▸ Goal of the exercise:
Starting at the line that contains "The width and height of the screenshot is (2203, 1167).", copy every line through the end of the records below exactly as written, leaving out pictures.

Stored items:
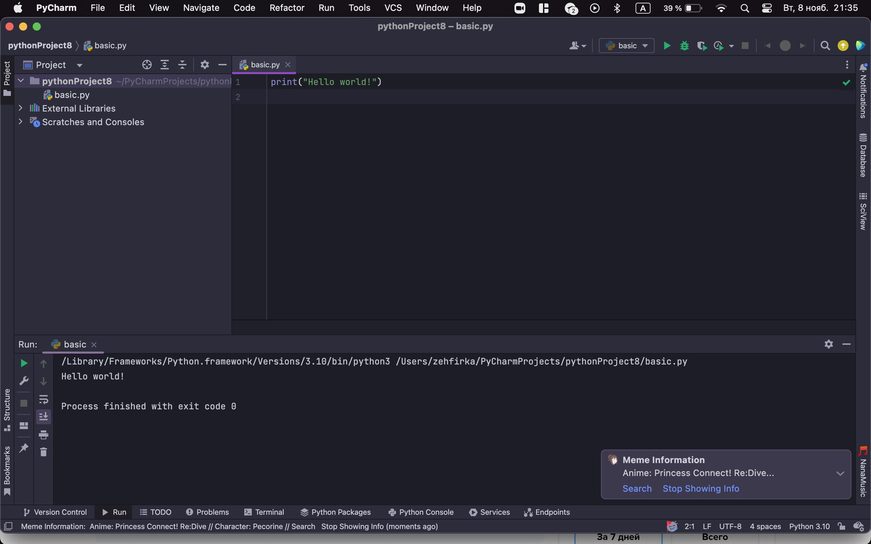The height and width of the screenshot is (544, 871).
Task: Toggle soft-wrap in Run console
Action: pos(44,399)
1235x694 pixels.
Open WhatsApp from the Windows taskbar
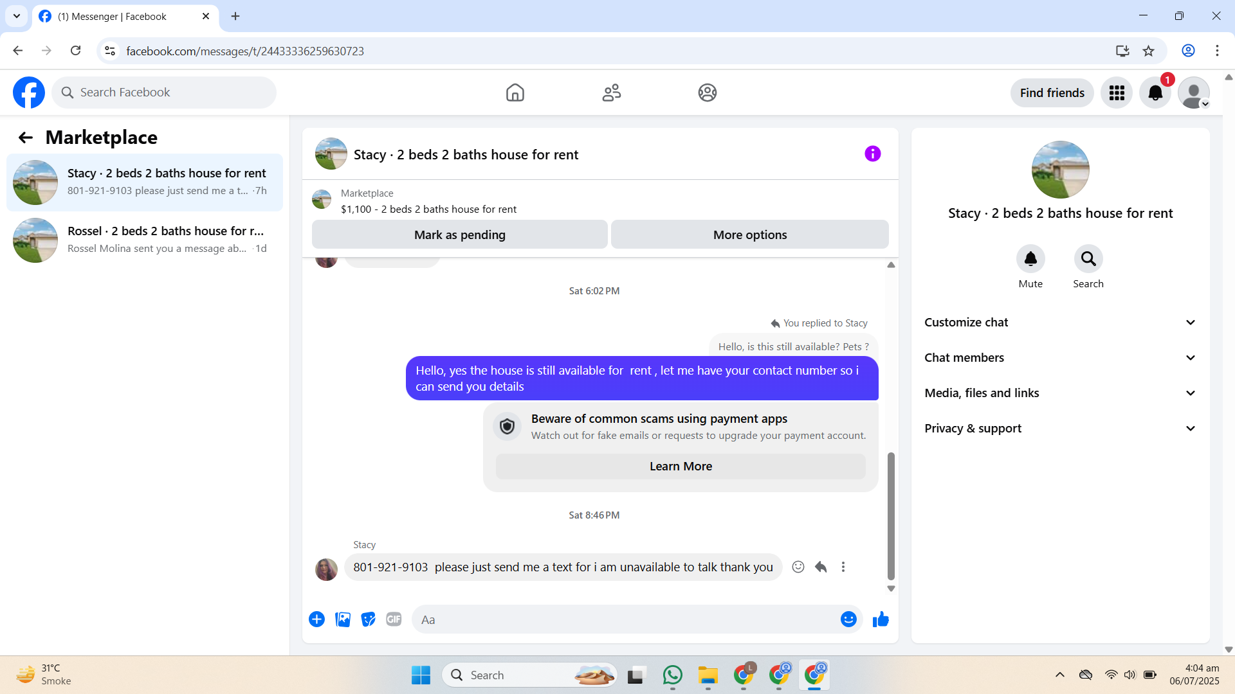pyautogui.click(x=672, y=675)
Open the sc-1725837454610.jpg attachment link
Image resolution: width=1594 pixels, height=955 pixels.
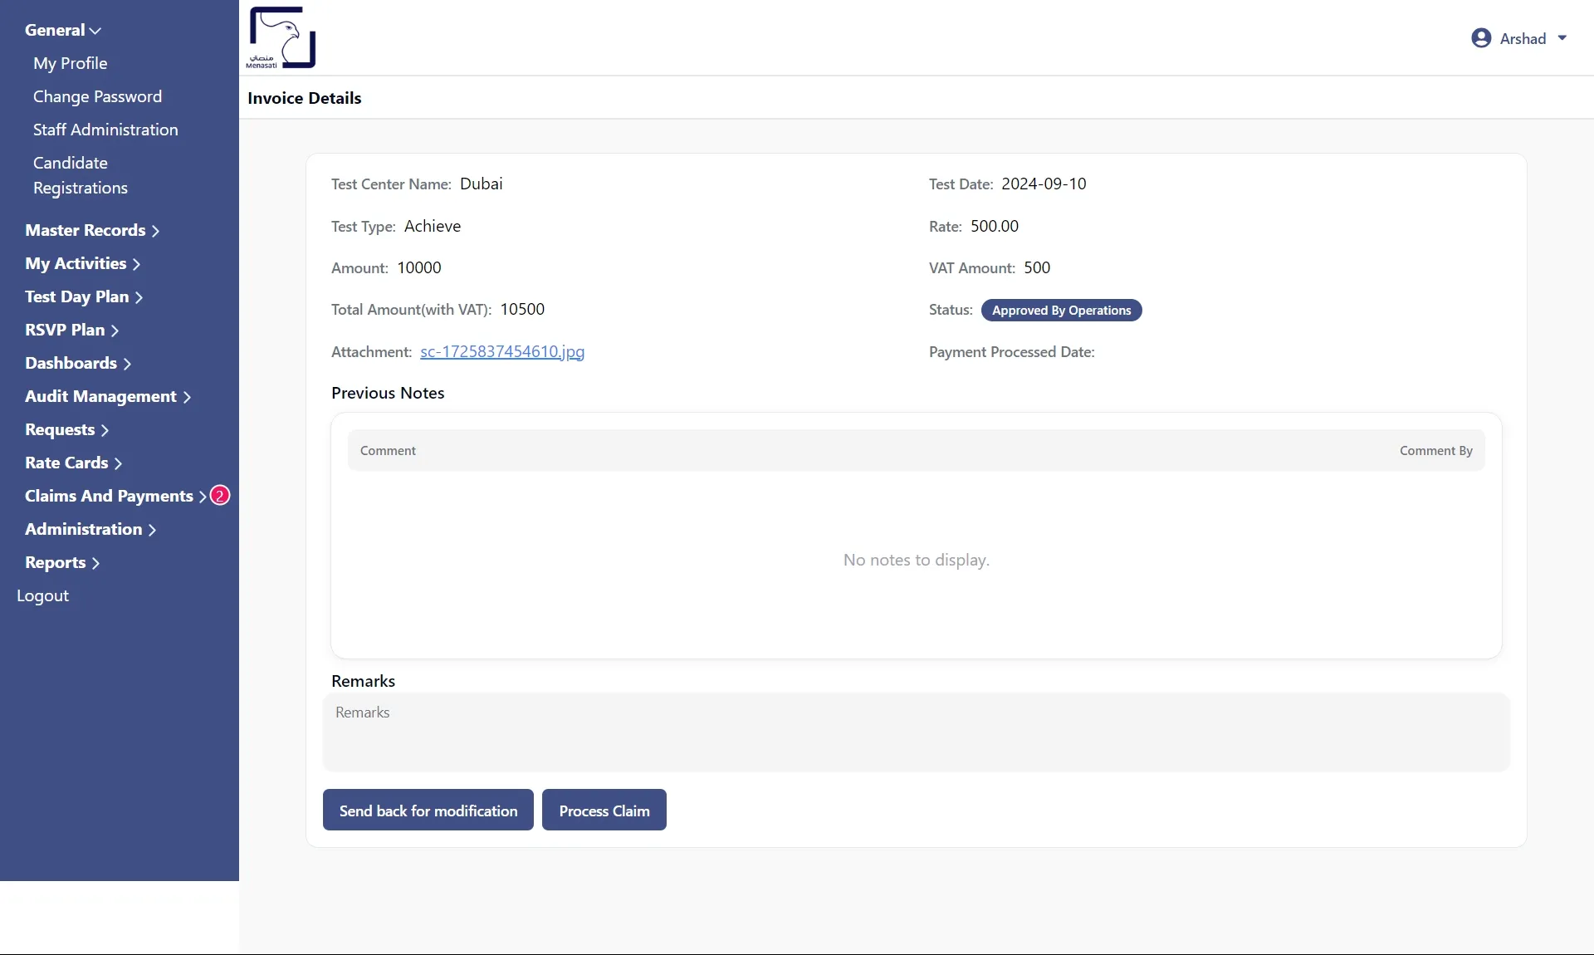point(501,351)
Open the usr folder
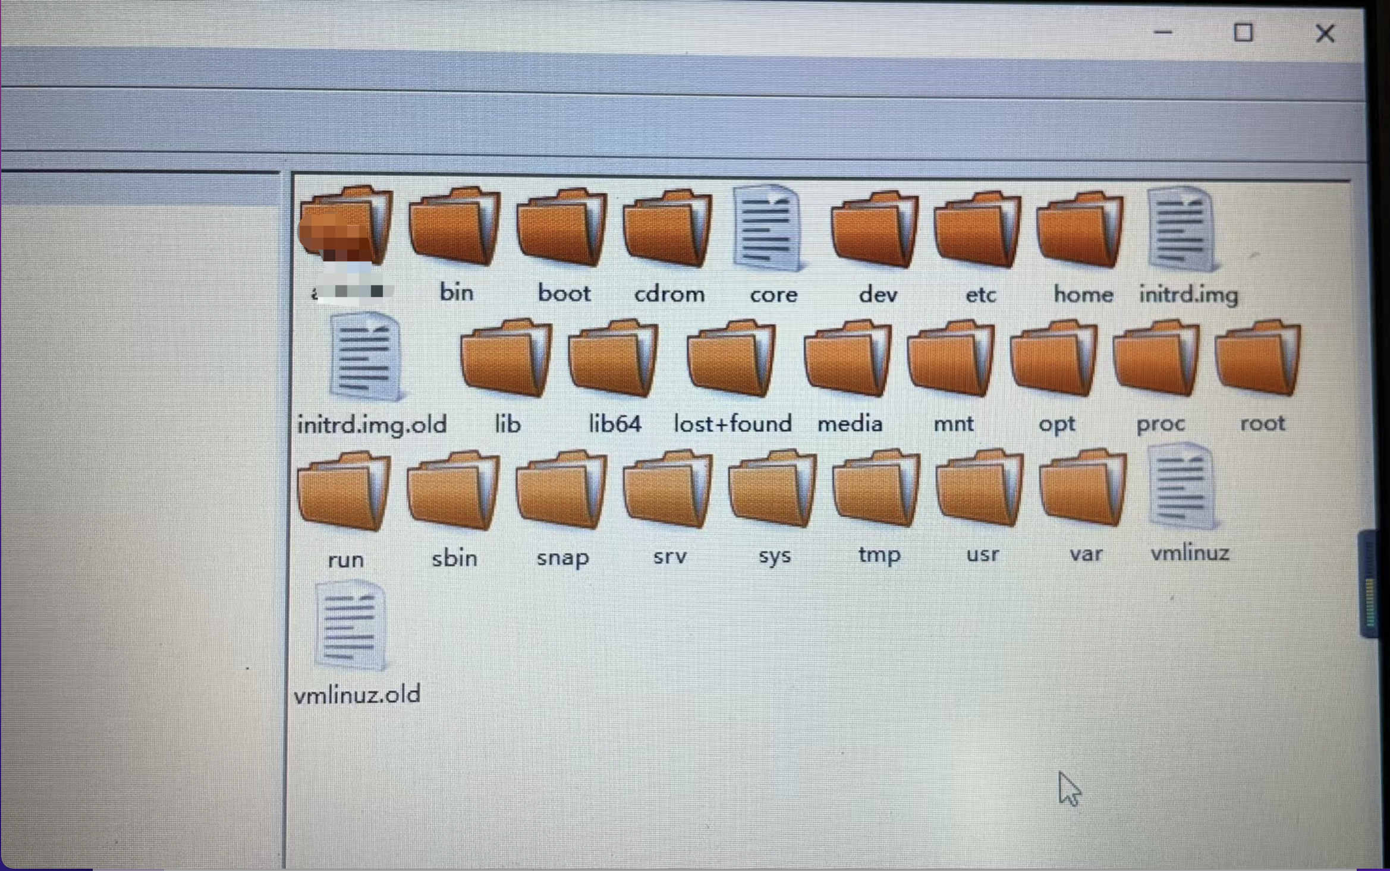 980,490
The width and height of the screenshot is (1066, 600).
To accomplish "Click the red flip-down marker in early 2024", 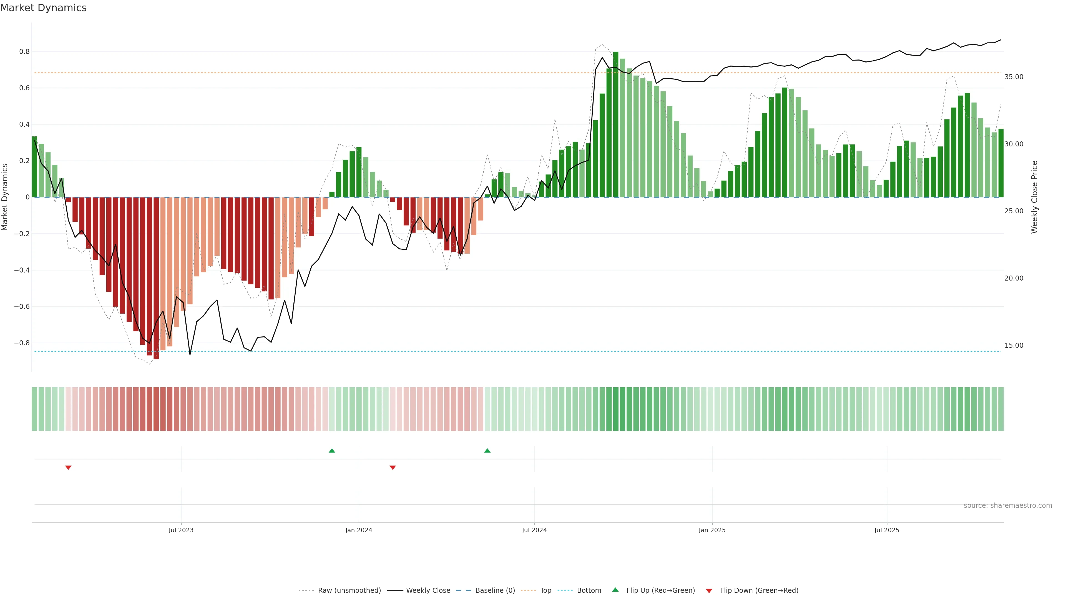I will [393, 467].
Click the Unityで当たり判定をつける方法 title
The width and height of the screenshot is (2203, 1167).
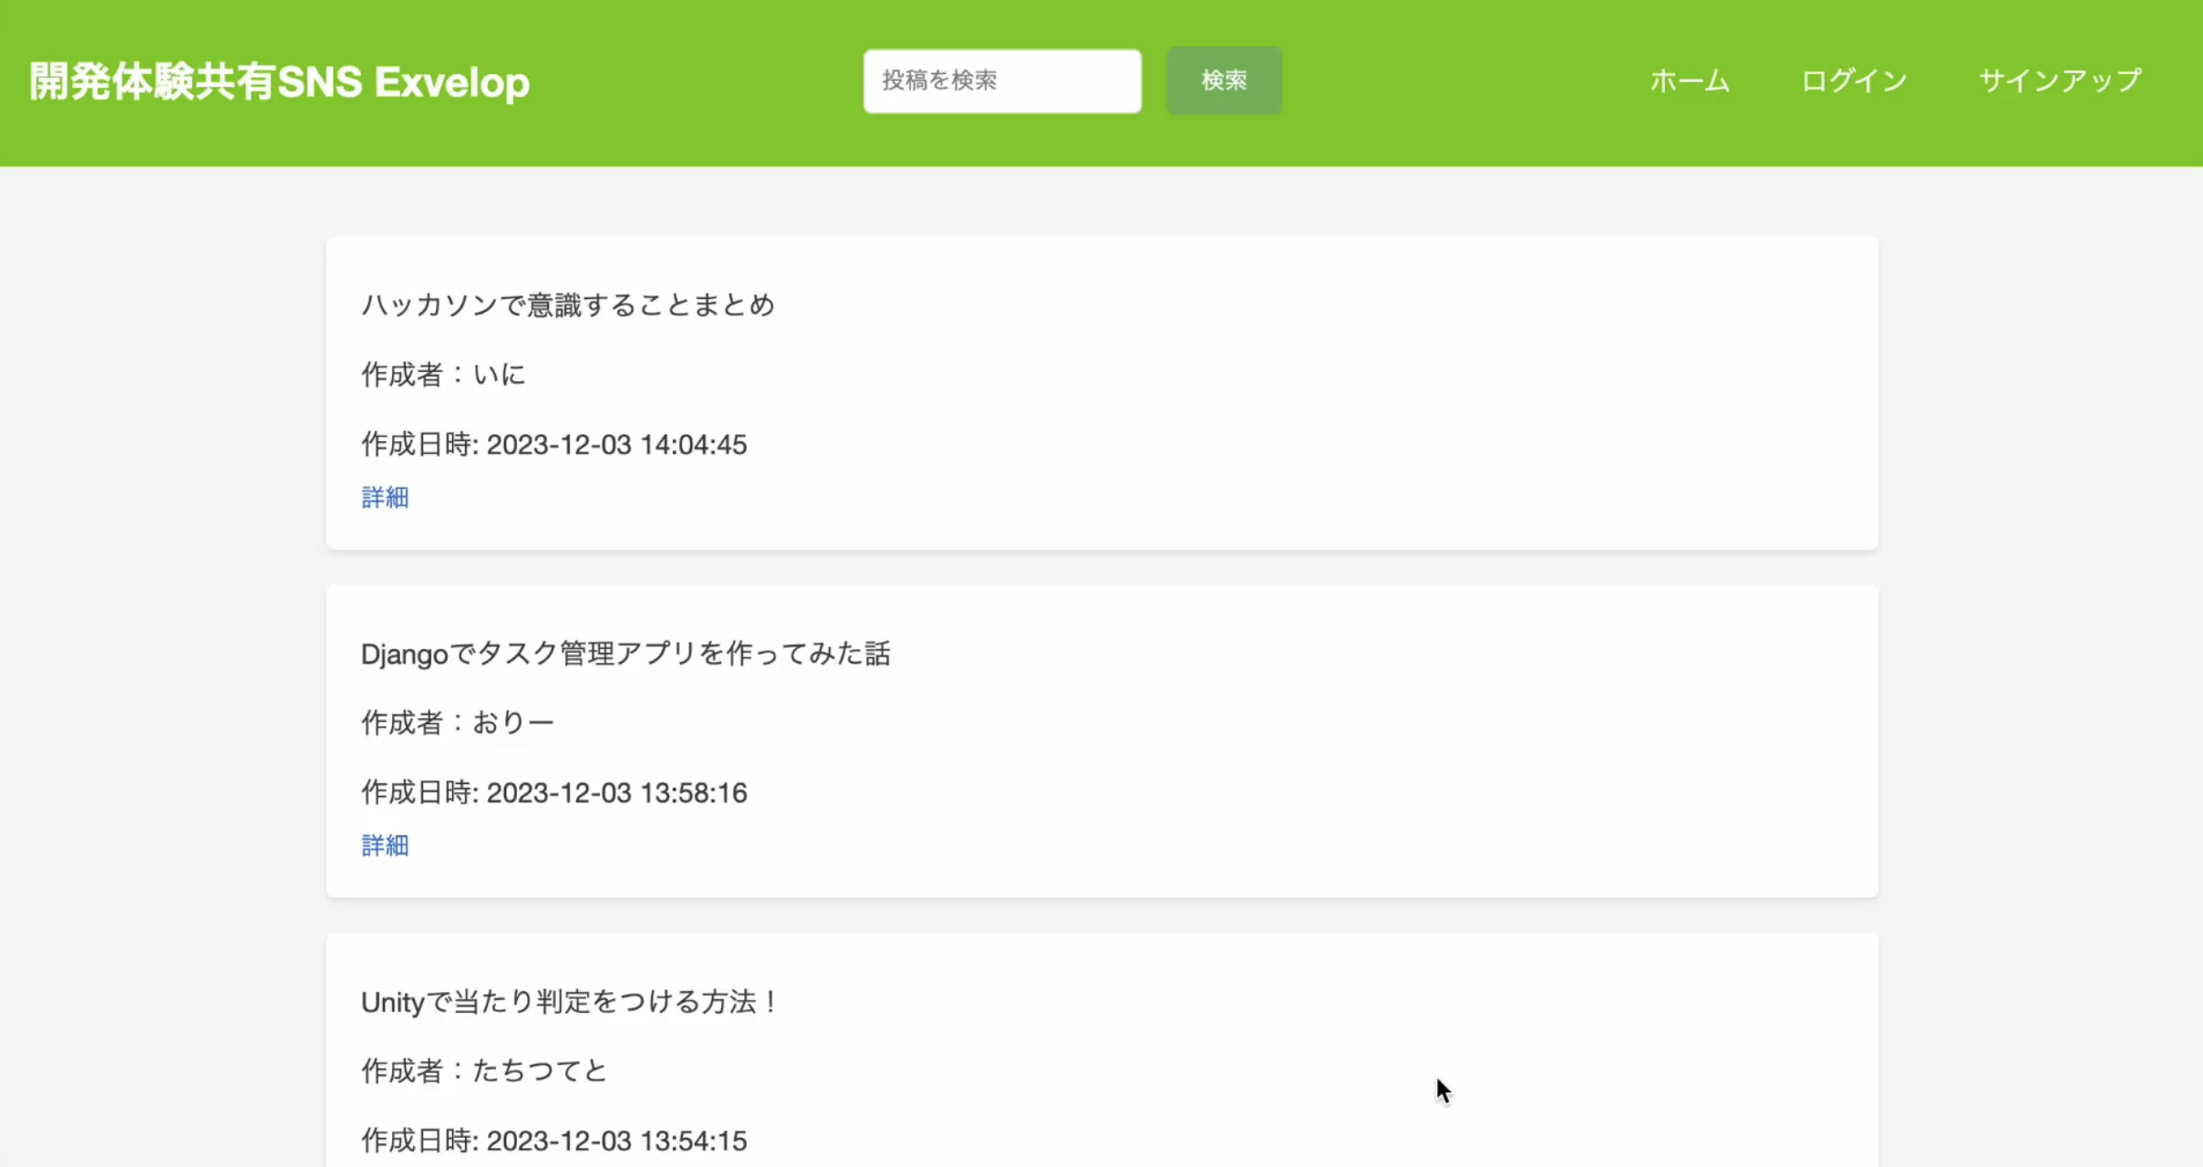569,1001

▸ Task result:
The width and height of the screenshot is (2203, 1167).
569,1001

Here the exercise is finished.